Ground feet on mat or foam block if needed for comfort. Inhale, with a tall spine, exhale to the right. Hold for 2-3 breaths. Inhale, turn your head only to the centre. Take  2 more breaths. Return to centre and repeat on Left. Twists are freeing for the spine and release tension. The Seated Twist is part of the opening sequence which is seated for all.

2. Gentle BackBend

Bring arms behind back to where it is comfortable and hold the sides of the chair. Roll shoulders back and down, lifting the chest, draw shoulder blades together. Hold for 4-5 breaths. Then fold forward to release and enjoy a lower back stretch for a few breaths. This Backbend is part of the opening sequence which is seated for all.

3. Chair Hamstring stretch

Sit with a tall spine, shoulders away from ears. Hold the belt lightly in each hand. Inhale, bend right knee, exhale stretch leg away, extend to where feels comfortable. This is great for opening and lengthening the hamstrings. Repeat this 4-5 times. When you are ready to switch legs, ground the right foot, pause before repeating on left leg.

Mat Hamstring stretch

If comfortable support the head and neck with a folded blanket. Hold the belt lightly in each hand. Inhale, bend right knee, exhale stretch leg towards ceiling, extend to where feels comfortable. Repeat 4-5 times. When you are ready to switch sides ground the right foot and pause before repeating on the left leg. Keep the pelvis in contact with the mat throughout the practice.

4. Chair Down Dog

Use the back of the chair. Inhale look forwards, exhale, take Down Dog, aiming to align head inside upper arms. Inhale, hold Down Dog, focus on length in the spine; exhale and look forwards again. Repeat this 3-5 times maintaining connection to your breath. Using the back of the chair removes the weight from the shoulders and wrists which may offer more accessibility for some participants.

Mat Down Dog

Use a folded blanket to support knees. Come to all fours, tuck toes, inhale lengthen spine. Exhale, lift the hips high, stay on toes/balls of feet, knees bent. Inhale, hold Down Dog and further lengthen spine if comfortable. Exhale, lower knees. Repeat 3-5 times, moving with breath. Posture can be held if that feels comfortable over moving dynamically.

5. Chair Warrior II

Sit comfortably with a tall spine, open right hip and turn out left leg, Draw palms together as you inhale, turn head, extend arms away,  Exhale return to centre, repeating 4-5 times. Keeping connection to breath as you move, noticing space in chest and hips. Pause before repeating on L side.

If participants can stand with support of the chair, the Mat Warrior II described  below  can be followed with one arm on the chair as the other arm extends as knee bends on inhale. Straighten leg and draw in arm on exhale, repeat 4-5 times.

Mat Warrior II

Facing the long side of your mat,  take as wide of a stance as is comfortable.
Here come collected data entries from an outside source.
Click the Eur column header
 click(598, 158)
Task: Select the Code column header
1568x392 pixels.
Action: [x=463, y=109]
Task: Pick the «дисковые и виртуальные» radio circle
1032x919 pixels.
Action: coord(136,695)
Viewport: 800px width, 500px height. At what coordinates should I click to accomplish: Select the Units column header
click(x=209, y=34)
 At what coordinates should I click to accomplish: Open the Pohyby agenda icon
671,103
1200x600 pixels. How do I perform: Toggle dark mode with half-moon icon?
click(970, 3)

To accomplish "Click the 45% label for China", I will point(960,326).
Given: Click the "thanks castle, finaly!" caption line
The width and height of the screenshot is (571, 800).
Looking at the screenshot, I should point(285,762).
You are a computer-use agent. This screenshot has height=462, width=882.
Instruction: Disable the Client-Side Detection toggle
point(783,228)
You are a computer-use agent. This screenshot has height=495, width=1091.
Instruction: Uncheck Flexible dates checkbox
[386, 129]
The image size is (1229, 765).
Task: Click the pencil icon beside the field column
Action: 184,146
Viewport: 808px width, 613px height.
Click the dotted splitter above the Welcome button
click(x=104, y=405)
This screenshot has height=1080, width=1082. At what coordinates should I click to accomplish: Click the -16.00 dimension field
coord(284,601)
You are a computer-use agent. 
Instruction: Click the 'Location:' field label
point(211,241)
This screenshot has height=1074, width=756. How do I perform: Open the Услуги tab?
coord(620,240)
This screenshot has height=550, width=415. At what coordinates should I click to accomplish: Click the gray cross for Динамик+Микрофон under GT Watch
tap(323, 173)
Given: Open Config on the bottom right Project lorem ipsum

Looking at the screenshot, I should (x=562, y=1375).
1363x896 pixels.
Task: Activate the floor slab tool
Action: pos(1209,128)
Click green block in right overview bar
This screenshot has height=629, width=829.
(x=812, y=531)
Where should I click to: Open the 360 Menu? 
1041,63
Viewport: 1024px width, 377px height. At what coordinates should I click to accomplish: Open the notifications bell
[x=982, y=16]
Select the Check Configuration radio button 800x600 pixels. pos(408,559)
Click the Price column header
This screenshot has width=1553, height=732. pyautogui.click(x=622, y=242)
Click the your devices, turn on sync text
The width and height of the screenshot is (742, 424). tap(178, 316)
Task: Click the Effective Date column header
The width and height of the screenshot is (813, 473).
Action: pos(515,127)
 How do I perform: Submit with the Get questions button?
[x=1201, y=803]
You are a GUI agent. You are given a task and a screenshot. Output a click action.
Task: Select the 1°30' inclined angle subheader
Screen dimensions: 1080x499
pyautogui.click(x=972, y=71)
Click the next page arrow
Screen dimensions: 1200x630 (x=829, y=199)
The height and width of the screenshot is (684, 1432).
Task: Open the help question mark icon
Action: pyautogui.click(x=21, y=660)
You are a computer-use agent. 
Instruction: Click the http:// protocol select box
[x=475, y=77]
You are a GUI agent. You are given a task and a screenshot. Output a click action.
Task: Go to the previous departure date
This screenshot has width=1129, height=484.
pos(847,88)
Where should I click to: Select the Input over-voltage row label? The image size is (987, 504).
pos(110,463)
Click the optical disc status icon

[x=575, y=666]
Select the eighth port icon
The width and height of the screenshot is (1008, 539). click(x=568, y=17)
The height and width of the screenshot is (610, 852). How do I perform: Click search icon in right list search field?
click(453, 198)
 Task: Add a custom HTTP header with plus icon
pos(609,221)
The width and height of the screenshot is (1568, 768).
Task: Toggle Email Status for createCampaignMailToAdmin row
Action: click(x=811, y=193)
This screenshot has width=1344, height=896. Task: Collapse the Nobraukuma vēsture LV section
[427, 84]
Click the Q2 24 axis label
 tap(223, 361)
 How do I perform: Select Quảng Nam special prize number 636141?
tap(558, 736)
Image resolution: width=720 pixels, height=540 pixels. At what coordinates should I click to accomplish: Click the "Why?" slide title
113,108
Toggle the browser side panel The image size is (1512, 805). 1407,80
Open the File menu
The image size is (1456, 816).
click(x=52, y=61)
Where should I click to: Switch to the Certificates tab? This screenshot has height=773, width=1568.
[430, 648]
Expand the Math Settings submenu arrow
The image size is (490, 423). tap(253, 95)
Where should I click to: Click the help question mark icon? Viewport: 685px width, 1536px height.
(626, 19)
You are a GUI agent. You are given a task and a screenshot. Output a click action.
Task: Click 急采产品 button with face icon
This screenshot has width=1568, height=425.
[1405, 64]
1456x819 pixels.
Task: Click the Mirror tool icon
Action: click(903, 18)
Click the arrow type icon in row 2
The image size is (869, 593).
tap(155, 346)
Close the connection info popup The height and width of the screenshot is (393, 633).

Turn right leg out to roughly 80 degrees. Bring palms together, inhale, turn head, extend arms and lunge right leg. Try to keep the knee in line with the 2nd toe during this lunge. Moving with the breath move straighten let and then lunge back into Warrior II 5 times on right leg. Exhale and return to the starting position. When you are ready to switch sides, bring the feet together and pause before repeating on left.

6. Tree Pose with Chair

Using the back of a Chair offers stability for participants that are able to stand. Start by holding the chair, root left foot down into the mat and bring right heel to ankle or shin, turning Right hip out. If comfortable, lift the right arm, extending it like a tree branch. This pose helps to build balance and stability. When you are ready to change sides ground the right foot, pause and repeat on the other side. Hold each side of Tree Pose for 4-5 breaths.

Tree Pose without Chair

Use a wall for stability if needed. Raise the right heel placing it below or above the left knee. Maintain awareness of your breath as you press the thigh and foot into each other. Inhale, raise arms overhead, exhale and root into your tree for 5 breaths. Ground and pause before repeating with the left leg.